▶

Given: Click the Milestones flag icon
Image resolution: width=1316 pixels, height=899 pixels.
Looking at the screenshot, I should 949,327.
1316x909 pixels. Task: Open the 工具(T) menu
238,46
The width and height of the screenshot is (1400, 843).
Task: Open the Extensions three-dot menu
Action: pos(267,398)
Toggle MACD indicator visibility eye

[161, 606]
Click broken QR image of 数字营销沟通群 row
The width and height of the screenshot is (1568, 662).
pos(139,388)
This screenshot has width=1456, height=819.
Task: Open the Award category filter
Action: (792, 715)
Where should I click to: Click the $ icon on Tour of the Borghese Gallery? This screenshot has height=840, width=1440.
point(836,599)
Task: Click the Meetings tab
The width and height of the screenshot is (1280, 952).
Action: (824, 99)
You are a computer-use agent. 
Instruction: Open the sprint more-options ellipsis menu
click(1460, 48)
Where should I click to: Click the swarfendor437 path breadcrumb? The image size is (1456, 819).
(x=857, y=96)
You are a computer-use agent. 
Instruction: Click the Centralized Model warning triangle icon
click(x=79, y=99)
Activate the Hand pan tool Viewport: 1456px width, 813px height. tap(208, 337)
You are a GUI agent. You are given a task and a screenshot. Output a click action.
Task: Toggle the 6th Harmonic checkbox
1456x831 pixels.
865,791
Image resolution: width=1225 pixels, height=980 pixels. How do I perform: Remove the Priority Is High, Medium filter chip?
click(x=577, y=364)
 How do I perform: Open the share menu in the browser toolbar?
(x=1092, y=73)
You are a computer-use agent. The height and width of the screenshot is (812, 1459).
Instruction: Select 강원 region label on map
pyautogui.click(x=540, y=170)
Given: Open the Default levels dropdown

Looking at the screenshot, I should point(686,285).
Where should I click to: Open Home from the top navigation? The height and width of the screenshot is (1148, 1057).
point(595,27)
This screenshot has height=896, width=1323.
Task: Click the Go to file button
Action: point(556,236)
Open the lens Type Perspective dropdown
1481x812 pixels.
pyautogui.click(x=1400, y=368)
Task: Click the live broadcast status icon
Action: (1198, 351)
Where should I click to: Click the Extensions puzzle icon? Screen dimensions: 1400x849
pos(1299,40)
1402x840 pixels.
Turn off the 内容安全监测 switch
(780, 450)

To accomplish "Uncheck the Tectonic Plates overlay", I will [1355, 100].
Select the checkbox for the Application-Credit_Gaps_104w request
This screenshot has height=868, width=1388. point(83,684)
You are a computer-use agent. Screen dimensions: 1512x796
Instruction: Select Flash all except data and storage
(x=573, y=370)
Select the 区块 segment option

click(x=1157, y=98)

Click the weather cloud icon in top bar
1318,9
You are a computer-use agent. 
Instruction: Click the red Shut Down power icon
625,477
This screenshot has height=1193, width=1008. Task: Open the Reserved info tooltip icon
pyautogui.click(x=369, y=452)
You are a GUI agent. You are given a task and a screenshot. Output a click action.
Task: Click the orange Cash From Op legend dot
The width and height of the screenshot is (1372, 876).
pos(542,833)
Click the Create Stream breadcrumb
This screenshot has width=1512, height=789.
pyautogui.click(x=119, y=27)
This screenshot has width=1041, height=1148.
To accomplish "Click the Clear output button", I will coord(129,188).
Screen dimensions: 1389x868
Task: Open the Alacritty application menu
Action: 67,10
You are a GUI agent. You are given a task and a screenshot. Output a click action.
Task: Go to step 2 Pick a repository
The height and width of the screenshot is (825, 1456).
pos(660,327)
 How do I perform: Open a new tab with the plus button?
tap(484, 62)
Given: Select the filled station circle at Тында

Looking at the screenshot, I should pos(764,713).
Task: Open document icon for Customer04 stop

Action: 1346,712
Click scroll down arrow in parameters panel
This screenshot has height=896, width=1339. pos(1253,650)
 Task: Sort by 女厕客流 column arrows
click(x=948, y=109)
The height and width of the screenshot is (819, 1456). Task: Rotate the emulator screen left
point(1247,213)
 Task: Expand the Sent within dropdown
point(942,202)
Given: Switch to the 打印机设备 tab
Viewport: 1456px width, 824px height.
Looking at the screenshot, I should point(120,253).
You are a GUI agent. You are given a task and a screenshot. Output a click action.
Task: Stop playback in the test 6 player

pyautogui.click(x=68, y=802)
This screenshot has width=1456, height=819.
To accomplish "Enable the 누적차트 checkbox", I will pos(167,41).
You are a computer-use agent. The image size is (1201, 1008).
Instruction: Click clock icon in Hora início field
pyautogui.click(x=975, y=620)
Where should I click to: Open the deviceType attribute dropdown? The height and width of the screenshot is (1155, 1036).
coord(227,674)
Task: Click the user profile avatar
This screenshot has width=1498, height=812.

◀

▸ **EXERCISE DETAILS**
Return the listing. Match it exactly.

▸ **EXERCISE RESULT**
Given: Click the Milestones flag icon
Image resolution: width=1316 pixels, height=899 pixels.
Looking at the screenshot, I should 949,327.
1316x909 pixels. Task: Open the 工具(T) menu
238,46
The width and height of the screenshot is (1400, 843).
Task: Open the Extensions three-dot menu
Action: pos(267,398)
Toggle MACD indicator visibility eye

[161, 606]
Click broken QR image of 数字营销沟通群 row
The width and height of the screenshot is (1568, 662).
pos(139,388)
This screenshot has width=1456, height=819.
Task: Open the Award category filter
Action: (792, 715)
Where should I click to: Click the $ icon on Tour of the Borghese Gallery? This screenshot has height=840, width=1440.
point(836,599)
Task: Click the Meetings tab
The width and height of the screenshot is (1280, 952).
Action: (824, 99)
You are a computer-use agent. 
Instruction: Open the sprint more-options ellipsis menu
click(1460, 48)
Where should I click to: Click the swarfendor437 path breadcrumb? The image size is (1456, 819).
(x=857, y=96)
You are a computer-use agent. 
Instruction: Click the Centralized Model warning triangle icon
click(x=79, y=99)
Activate the Hand pan tool Viewport: 1456px width, 813px height. tap(208, 337)
You are a GUI agent. You are given a task and a screenshot. Output a click action.
Task: Toggle the 6th Harmonic checkbox
1456x831 pixels.
865,791
Image resolution: width=1225 pixels, height=980 pixels. How do I perform: Remove the Priority Is High, Medium filter chip?
click(x=577, y=364)
 How do I perform: Open the share menu in the browser toolbar?
(x=1092, y=73)
You are a computer-use agent. The height and width of the screenshot is (812, 1459).
Instruction: Select 강원 region label on map
pyautogui.click(x=540, y=170)
Given: Open the Default levels dropdown

Looking at the screenshot, I should point(686,285).
Where should I click to: Open Home from the top navigation? The height and width of the screenshot is (1148, 1057).
point(595,27)
This screenshot has height=896, width=1323.
Task: Click the Go to file button
Action: point(556,236)
Open the lens Type Perspective dropdown
1481x812 pixels.
pyautogui.click(x=1400, y=368)
Task: Click the live broadcast status icon
Action: (1198, 351)
Where should I click to: Click the Extensions puzzle icon? Screen dimensions: 1400x849
pos(1299,40)
1402x840 pixels.
Turn off the 内容安全监测 switch
(780, 450)

To accomplish "Uncheck the Tectonic Plates overlay", I will [1355, 100].
Select the checkbox for the Application-Credit_Gaps_104w request
This screenshot has height=868, width=1388. point(83,684)
You are a computer-use agent. Screen dimensions: 1512x796
Instruction: Select Flash all except data and storage
(x=573, y=370)
Select the 区块 segment option

click(x=1157, y=98)

Click the weather cloud icon in top bar
1318,9
You are a computer-use agent. 
Instruction: Click the red Shut Down power icon
625,477
This screenshot has height=1193, width=1008. Task: Open the Reserved info tooltip icon
pyautogui.click(x=369, y=452)
You are a GUI agent. You are given a task and a screenshot. Output a click action.
Task: Click the orange Cash From Op legend dot
The width and height of the screenshot is (1372, 876).
pos(542,833)
Click the Create Stream breadcrumb
This screenshot has width=1512, height=789.
pyautogui.click(x=119, y=27)
This screenshot has width=1041, height=1148.
To accomplish "Click the Clear output button", I will coord(129,188).
Screen dimensions: 1389x868
Task: Open the Alacritty application menu
Action: 67,10
You are a GUI agent. You are given a task and a screenshot. Output a click action.
Task: Go to step 2 Pick a repository
The height and width of the screenshot is (825, 1456).
pos(660,327)
 How do I perform: Open a new tab with the plus button?
tap(484, 62)
Given: Select the filled station circle at Тында

Looking at the screenshot, I should pos(764,713).
Task: Open document icon for Customer04 stop

Action: 1346,712
Click scroll down arrow in parameters panel
This screenshot has height=896, width=1339. pos(1253,650)
 Task: Sort by 女厕客流 column arrows
click(x=948, y=109)
The height and width of the screenshot is (819, 1456). Task: Rotate the emulator screen left
point(1247,213)
 Task: Expand the Sent within dropdown
point(942,202)
Given: Switch to the 打印机设备 tab
Viewport: 1456px width, 824px height.
Looking at the screenshot, I should point(120,253).
You are a GUI agent. You are given a task and a screenshot. Output a click action.
Task: Stop playback in the test 6 player

pyautogui.click(x=68, y=802)
This screenshot has width=1456, height=819.
To accomplish "Enable the 누적차트 checkbox", I will pos(167,41).
You are a computer-use agent. The image size is (1201, 1008).
Instruction: Click clock icon in Hora início field
pyautogui.click(x=975, y=620)
Where should I click to: Open the deviceType attribute dropdown? The height and width of the screenshot is (1155, 1036).
coord(227,674)
Task: Click the user profile avatar
This screenshot has width=1498, height=812.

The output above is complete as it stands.